WHAT NEEDS TO BE DONE:
With the pictures excluded, reproduce all of the data exactly.

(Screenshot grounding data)
*** Block opens ***

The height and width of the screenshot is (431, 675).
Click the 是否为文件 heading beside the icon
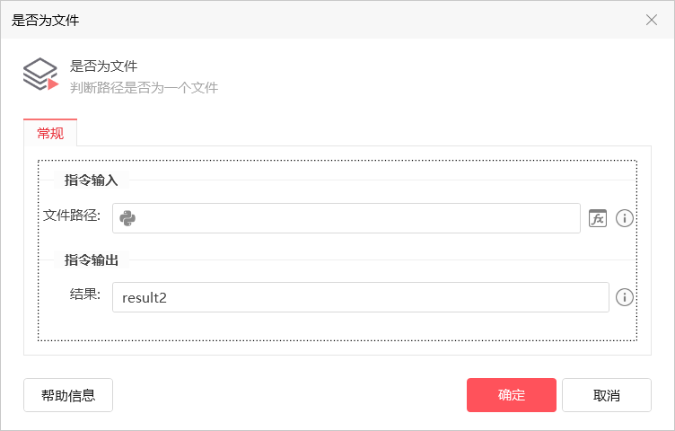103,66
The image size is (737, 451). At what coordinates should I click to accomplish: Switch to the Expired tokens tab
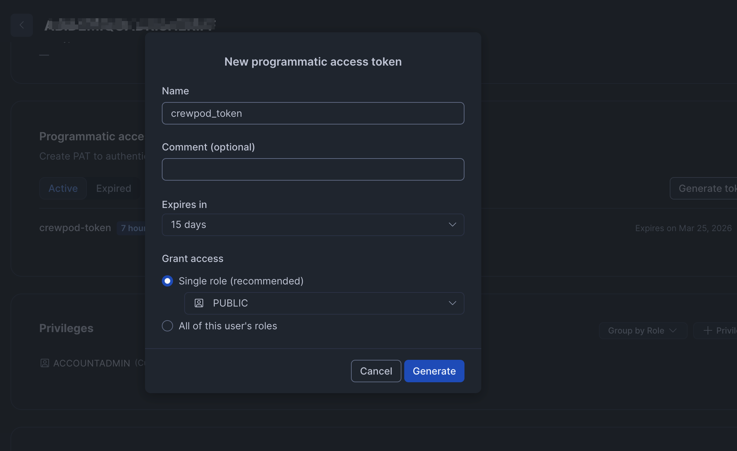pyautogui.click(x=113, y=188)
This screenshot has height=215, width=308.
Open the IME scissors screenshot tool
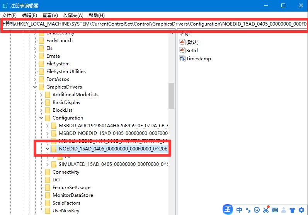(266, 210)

*** Block closes ***

RESULT:
The height and width of the screenshot is (431, 675).
Click the 是否为文件 heading beside the icon
103,66
The image size is (737, 451). At what coordinates should I click to accomplish: Switch to the Expired tokens tab
pyautogui.click(x=113, y=188)
This screenshot has height=215, width=308.
Open the IME scissors screenshot tool
(266, 210)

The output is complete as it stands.